Berikut ini adalah beberapa problem kurikulum ;
1). Kurikulum Indonesia Terlalu Kompleks
Jika
dibandingkan dengan kurikulum di negara maju, kurikulum yang dijalankan di
Indonesia terlalu kompleks. Hal ini akan berakibat bagi guru dan siswa. Siswa
akan terbebani dengan segudang materi yang harus dikuasainya. Siswa harus
berusaha keras untuk memahami dan mengejar materi yang sudah ditargetkan. Hal
ini akan mengakibatkan siswa tidak akan memahami seluruh materi yang diajarkan.

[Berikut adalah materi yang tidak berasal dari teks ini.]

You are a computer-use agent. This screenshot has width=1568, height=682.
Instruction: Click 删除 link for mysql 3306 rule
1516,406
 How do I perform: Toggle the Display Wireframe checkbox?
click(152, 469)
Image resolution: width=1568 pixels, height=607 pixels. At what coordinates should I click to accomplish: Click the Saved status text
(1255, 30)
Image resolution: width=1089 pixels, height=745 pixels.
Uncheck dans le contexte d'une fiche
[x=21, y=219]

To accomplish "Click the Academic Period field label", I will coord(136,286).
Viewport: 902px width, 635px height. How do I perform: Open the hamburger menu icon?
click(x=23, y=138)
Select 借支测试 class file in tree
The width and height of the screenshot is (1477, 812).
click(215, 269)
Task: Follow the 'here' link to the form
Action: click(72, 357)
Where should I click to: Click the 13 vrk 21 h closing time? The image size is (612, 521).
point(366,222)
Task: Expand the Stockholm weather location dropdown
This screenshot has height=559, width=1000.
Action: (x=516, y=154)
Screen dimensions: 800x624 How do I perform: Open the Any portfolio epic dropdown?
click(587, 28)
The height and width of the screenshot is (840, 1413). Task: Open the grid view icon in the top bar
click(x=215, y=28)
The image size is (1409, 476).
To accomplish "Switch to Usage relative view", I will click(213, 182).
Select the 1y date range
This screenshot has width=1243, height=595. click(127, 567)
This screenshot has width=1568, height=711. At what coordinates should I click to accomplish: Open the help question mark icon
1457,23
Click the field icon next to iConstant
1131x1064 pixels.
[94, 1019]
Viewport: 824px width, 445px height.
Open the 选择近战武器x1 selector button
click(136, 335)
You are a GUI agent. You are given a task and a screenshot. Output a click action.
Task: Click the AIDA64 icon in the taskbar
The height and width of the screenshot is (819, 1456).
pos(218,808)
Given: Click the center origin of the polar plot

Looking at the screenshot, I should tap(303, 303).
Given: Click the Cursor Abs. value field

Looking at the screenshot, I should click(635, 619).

Siswa akan lebih memilih untuk mempelajari materi dan hanya memahami sepintas
tentang materi tersebut. Dampaknya, pengetahuan siswa akan sangat terbatas dan
siswa kurang mengeluarkan potensinya, daya saing siswa akan berkurang.
Selain
berdampak pada siswa, guru juga akan mendapat dampaknya. Tugas guru akan
semakin menumpuk dan kurang maksimal dalam memberikan pengajaran. Guru akan
terbebani dengan pencapaian target materi yang terlalu banyak, sekalipun masih
banyak siswa yang mengalami kesulitan, guru harus tetap melanjutkan materi. Hal
ini tidak sesuai dengan peran guru.
2). Seringnya
Berganti Nama
Kurikulum di
Indonesia sering sekali mengalami perubahan. Akhir-akhir ini perubahan nama
kurikulum 2006 ke kurikulum 2013 telah menjadi masalah atau problem yang amat
besar terhadap dunia pendidikan di Indonesia. Tidak dapat dipungkiri bahwa
namanya kurikulum memang tidak ada kurikulum yang permanen, kurikulum harus
selalu berubah seiring berubahnya zaman. Kurikulum dapat dikembangkan karena
tuntutan zaman atau kurikulum dikembangkan karena untuk merencakan perubahan
pada zaman berikutnya.
Namun,
perubahan tersebut tentunya harus dipersiapkan sedemikian rupa, dikonsep dengan
matang pada semua yang terkait dengan perubahan tersebut jangan sampai hanya
sebatas perubahan nama semata. Karena tanpa mengubah konsep kurikulum, tentulah
tidak akan ada dampak positif dari perubahan kurikulum Indonesia. Bahkan, pengubahan
nama kurikulum mampu dijadikan sebagai lahan bisnis oleh oknum-oknum yang tidak
bertanggung jawab.
Pengubahan
nama kurikulum tentulah memerlukan dana yang cukup banyak. Apabila dilihat dari
sudut pandang ekonomi, alangkah baiknya jika dana tersebut digunakan untuk
bantuan pendidikan yang lebih berpotensi untuk kemajuan pendidikan.
3). Kurang
Lengkapnya Sarana dan Prasarana
Berjalannya
suatu kurikulum akan sangat bergantung pada sarana dan prasarana pendidikan
yang dimiliki. Sementara, apabila kita terjun langsung ke tempat, maka akan
kita dapati masih banyaknya sekolah yang masih belum memiliki sarana yang
lengkap.
Sarana
prasarana tersebut seperti laboratorium, perpustakaan, komputer, dan lain-lain.
Mungkin
sekolah-sekolah di perkotaan sudah banyak yang memiliki sarana dan prasarana
tersebut. Namun bagaimana dengan sekolah yang ada di pedesaan dan daerah-daerah
terpencil? Masih jarang sekali kita temui sekolah di daerah terpencil yang
memiliki sarana seadanya.
Sulusinya dari
permasalahan kurikulum diatas dapat dilakukan dengan cara mendesain kurikulum dengan mengkaji yang mendalam semua yang
berdampak dari adanya perubahan kurikulum tersebut, sehingga kurikulum tersebut
betul-betul dapat dijadikan pijakan untuk menentukan nasib bangsa kedepan. Mengubah
konsep awal paradigma kurikulum menjadi alur yang benar untuk mencapai suatu
tujuan yang sebenarnya. Melakukan pemerataan pendidikan melalui pemerataan
sarana dan prasarana ke sekolah terpencil, sehingga tidak akan ada lagi siswa
di daerah terpencil yang terbelakang pendidikan.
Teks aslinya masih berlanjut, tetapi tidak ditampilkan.